ATHENS – A panel of judges is reviewing why Prime Minister Antonis Samaras’ coalition government is ignoring court orders to restore austerity-slashed pay and benefits, especially for members of the military, police and other emergency services personnel.
The judiciary group is from the Council of State, the country’s highest administrative court, which directed the government to bring back the pay that was cut in 2012, as well as to rehire fired Finance Ministry cleaning ladies and restore slashed lump sums for pensioners.
Samaras refused to obey although he promised during a speech at the Thessaloniki International Fair that he would at least restore the pay of the uniformed officers – a key group for his New Democracy Conservatives – as well as giving them back all the money that had been cut from their salaries.
Kathimerini reported that the court will use a law passed in 2002 but never implemented.
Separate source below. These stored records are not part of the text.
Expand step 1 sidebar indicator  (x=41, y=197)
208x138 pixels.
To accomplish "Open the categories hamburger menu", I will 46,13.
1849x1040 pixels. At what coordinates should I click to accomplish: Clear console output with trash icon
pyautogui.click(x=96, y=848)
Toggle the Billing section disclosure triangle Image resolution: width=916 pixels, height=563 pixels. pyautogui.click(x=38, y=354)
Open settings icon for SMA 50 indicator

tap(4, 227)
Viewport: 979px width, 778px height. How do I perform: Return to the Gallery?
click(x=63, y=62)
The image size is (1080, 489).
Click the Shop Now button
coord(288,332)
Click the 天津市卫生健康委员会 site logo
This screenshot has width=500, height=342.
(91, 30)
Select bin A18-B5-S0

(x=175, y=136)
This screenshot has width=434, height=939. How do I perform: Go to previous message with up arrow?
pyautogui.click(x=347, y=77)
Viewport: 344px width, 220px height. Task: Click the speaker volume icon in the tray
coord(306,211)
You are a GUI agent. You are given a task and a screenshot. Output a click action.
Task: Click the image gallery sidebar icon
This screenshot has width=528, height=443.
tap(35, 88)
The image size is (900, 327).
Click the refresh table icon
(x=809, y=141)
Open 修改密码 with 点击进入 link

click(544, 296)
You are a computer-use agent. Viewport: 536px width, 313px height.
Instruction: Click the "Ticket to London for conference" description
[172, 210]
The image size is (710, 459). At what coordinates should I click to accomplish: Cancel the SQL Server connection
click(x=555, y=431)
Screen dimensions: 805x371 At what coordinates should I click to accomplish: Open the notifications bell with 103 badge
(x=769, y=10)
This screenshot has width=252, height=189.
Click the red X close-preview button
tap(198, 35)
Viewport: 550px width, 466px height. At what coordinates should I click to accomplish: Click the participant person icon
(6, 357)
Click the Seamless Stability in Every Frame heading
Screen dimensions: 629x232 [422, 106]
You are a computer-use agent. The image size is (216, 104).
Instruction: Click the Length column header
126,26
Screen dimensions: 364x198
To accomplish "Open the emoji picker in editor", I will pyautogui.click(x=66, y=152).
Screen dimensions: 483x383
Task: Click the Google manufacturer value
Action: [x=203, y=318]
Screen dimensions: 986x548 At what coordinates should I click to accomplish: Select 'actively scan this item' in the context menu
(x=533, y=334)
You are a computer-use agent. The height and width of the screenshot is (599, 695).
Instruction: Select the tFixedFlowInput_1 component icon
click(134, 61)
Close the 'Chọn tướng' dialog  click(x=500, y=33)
The legislation states that the state can be fined if it fails to adopt court rulings.
A special committee has already been formed at the Council of State, to examine the possibility of financial penalties for the Finance Ministry although it wasn’t known that if that is ordered whether Samaras will ignore that as well and the government will refuse to pay – and who would get the money.
The coalition has so far been reluctant to restore the civil servants’ wages because doing so would cost it around 500 million euros. Instead, the ministry has sought to buy some time while it finds ways to make the equivalent savings needed so fiscal targets are not missed.
“We cannot restore wages to 2012 levels in one go,” said Samaras, citing budget concerns. But he promised that there would be “significant” increases to the wages of members of the emergency services and armed forces very soon.